Just as a rhetorical device, mind you.

It’s amazing to me how many people on the right apply the label “law-abiding” to themselves and others when in fact they are total scofflaws who just happen to not be muggers too.

When they ignore some inconvenient law they’re exercising good judgment or exercising their rights to freedom. When somebody else does the same, that’s a crime; lock 'em up!

It makes a twisted sort of sense when you realize that what they mean by “law abiding” is “obedient to my will”. So they are always by definition “law abiding”.

They don’t believe in the rule of law, they believe in privilege, with themselves on top. “One rule for me, another for thee”.

Nor did the Nazis.

“Cult” is regarded as insulting; almost nobody thinks of a group they belong to as a cult. It’s those crazy guys over there who are in a cult.

Nah, it’s just more cognitive dysfunction.

“law-abiding” = “I’m not a bad person”

That there may be an actual law involved or that it should be applied uniformly as written is an alien concept. Does Not Compute. Bad People are ones who violate the law. I am not a bad person, therefore I am law-abiding.

Yeah, like I said they don’t believe in the rule of law. Because if they did, they’d have to obey the law and that’s just unacceptable.

Plus, the very idea of a law that applies equally to everyone goes against the fundamental nature of the Right as a movement advocating for hierarchy and privilege. It’s always been about that, all the way back to when “right wing” meant support for the French aristocracy; unequal treatment under the law has been a feature of the Right since literally the beginning, longer than the US itself has existed.

No, that’s not what I said remotely.

It’s not that they don’t “believe” in the rule of law. That implies they reject it for themselves.

It’s that they have very little concept of it. They simply assume they already ARE obeying it, no matter what they have done, because they are incapable of comprehending they may be violating it.

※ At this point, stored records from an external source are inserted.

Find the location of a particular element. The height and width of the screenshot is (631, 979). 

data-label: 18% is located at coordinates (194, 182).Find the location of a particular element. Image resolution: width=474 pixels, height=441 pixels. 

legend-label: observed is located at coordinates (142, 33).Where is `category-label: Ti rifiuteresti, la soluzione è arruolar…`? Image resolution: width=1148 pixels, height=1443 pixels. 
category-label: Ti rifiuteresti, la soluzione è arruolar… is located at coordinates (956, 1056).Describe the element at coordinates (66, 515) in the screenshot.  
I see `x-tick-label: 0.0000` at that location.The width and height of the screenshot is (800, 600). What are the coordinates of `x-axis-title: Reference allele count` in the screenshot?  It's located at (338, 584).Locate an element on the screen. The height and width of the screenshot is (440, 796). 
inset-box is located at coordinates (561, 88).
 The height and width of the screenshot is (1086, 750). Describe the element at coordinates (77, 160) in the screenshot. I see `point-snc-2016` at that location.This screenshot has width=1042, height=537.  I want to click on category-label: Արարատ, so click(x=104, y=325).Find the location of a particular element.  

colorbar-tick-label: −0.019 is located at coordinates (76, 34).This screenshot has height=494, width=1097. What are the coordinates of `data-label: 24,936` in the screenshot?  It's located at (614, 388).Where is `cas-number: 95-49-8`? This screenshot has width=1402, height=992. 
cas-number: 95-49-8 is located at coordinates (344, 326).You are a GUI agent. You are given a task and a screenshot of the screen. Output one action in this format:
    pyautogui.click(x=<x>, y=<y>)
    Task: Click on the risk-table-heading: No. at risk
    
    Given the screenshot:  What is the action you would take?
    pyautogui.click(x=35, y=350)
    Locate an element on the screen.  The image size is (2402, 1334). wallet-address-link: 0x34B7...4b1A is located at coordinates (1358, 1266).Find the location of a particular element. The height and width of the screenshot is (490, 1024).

ETA: Note, when they are faced with the facts they have done something that is not legal, their reaction is “I’m not a bad person”. Conceptually, ‘law-abiding’ and ‘good person’ are equivalent. That laws aren’t a moral judgment or that a person can be good and still run afoul of the law is conceptually beyond most of them. Kind of like quantum dynamics or relativity is beyond most normal people. They reject any reality they can’t comprehend (just as some posters here just don’t accept relativity actually describes reality, despite all scientific evidence).

Still a problem, as it means that even while the Leopards are chomping away, most of them can’t comprehend having made a mistake.